弁護士は非常に多くの書面を作成し、又は書面を読む職業ですので、書面の文言には非常に気を遣います。
一般生活では特に気に留めないような言葉についても正確に理解することが求められます。今回は細かすぎるけど大事な法律用語の使い分けを紹介したいと思います。
■1:「及び」と「並びに」
双方とも同じものを2つ以上並べる場合に使われる接続詞ですが、いずれも自由に使えるわけではなく、原則的には「及び」を使います。ただ、及びでつなげたものをさらに並べる場合に「並びに」を使います。「A及びB」並びに「C及びD」という関係です。
(例)養子及びその配偶者並びに養子の直系尊属及びその配偶者と・・・(民法729条)→「養子及び配偶者」並びに「養子の直系尊属及びその配偶者」という関係です。
■2:「又は」と「若しくは」
こちらも双方とも、並べられたものからいずれか1つを選ぶ場合に使われる接続詞ですが、原則的には「又は」を使います。
そして、つなげたものをさらにつなげる場合は、小さいペアの方には「若しくは」、大きいペアの方には「又は」を使います。
2つを並べるだけなら「A又はB」、並べたものをつなげる場合は「A若しくはB」又は「C若しくはD」となります。先ほどの「及び」「並びに」とはちょっと関係が異なりますのでご注意下さい。
(例)公務員が(中略)、虚偽の文書若しくは図画を作成し、又は文書若しくは図画を変造したときは・・・(刑法156条)→「虚偽の文書若しくは図画」又は「文書若しくは図画を変造」という関係です。
■3:「その他」と「その他の」
「Aその他B」「A、Bその他C」とは、AとB、AとBとCが並列、対等の関係になる場合です。

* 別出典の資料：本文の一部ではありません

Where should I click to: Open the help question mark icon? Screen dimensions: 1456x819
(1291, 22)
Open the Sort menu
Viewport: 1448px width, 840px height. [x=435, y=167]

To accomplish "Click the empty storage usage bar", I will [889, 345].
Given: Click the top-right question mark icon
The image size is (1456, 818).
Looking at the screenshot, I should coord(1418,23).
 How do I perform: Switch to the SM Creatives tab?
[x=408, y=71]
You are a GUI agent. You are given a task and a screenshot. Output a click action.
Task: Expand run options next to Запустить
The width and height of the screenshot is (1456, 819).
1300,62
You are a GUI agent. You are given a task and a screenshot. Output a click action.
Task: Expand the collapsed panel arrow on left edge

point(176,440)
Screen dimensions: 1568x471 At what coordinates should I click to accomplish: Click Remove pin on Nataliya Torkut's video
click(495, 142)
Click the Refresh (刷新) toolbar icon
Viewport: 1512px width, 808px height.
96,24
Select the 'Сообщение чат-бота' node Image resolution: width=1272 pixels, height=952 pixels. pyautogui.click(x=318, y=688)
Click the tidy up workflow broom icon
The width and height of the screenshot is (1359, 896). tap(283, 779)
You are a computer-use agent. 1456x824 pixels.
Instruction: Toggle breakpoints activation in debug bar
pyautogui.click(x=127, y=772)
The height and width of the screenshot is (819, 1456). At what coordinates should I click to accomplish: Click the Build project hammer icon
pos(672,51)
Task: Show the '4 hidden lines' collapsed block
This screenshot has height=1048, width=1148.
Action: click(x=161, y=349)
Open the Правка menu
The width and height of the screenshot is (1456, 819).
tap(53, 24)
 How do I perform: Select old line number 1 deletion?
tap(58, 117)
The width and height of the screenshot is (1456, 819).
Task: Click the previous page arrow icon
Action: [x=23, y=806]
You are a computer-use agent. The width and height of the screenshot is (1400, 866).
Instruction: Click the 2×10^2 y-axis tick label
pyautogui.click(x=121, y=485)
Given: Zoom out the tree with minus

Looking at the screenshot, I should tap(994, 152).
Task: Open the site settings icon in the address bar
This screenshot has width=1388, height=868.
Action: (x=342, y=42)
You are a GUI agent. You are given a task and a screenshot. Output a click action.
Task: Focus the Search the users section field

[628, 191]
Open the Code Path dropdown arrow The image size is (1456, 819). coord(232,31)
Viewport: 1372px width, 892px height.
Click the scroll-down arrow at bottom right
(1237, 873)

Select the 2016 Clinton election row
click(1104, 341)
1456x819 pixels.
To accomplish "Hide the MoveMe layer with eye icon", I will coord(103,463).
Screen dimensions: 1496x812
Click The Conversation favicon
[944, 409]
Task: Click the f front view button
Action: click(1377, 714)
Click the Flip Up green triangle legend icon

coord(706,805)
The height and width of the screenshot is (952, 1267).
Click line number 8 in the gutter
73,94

一方、「Aその他のB」「A、Bその他のC」とは、BがAを、CがAとBを包含する関係にある場合です。
(例)遺失物、漂流物その他占有を離れた他人の物を横領した者は・・・(刑法254条)→「遺失物」「漂流物」「その他占有を離れた物」は並列、対等な関係です。
(例)境界線を損壊し、移動し、若しくは除去し、又はその他の方法により・・・(刑法262条の2)→「損壊、移動、除去」は「その他の方法」に含まれる関係にあります。
■4:「者」「物」「もの」
「者」は自然人、法人など、人格がある場合に使用します。「物」は、有体物に使用します。自然人や法人には使いません。「もの」は人格がない団体や抽象的な事物を指す場合に使われます。
(例)債務者のために弁済をした者は、その弁済と同時に・・・(民法499条)→弁済をした自然人又は法人を指します。
(例)抵当権は(中略)、その目的である不動産に付加して一体となっている物に及ぶ。(民法370条)→付加して一体となっている個体を指します。
(例)政治道徳の法則は、普遍的なものであって、この法則に従ふことは・・・(憲法前文)→普遍的という抽象的な事物を指しています。
■5:「善意」「悪意」
法律を勉強するときに一番最初に覚える法律用語です。
法律上の善意、悪意とは、良い、悪いという意味はありません。物事を知らない場合のことを「善意」、知っている場合を「悪意」と言います。
(例)十年間、所有の意思をもって(中略)他人の物を占有した者は(中略)、善意であり、かつ過失がなかったときは、その所有権を取得する。(民法162条1項)→他人の物であると知らずに(善意)占有した場合は、10年間でその物の所有権を取得できるという規定です。
(例)悪意の受益者は、その受けた利益に利息を付して返還しなければならない。(民法704条)→その利益が他人のものであると知っていた(悪意)場合は、利息を付けて返還しなければならないという規定です。
以上、法律分野で独特な言い回しを5つ、紹介してみました。中には普段使用している意味合いとほとんど全く異なるものもあり驚く方も多いかと思います。今後法律関連のニュースや書籍に触れる際、ぜひ役立ててみてくださいね。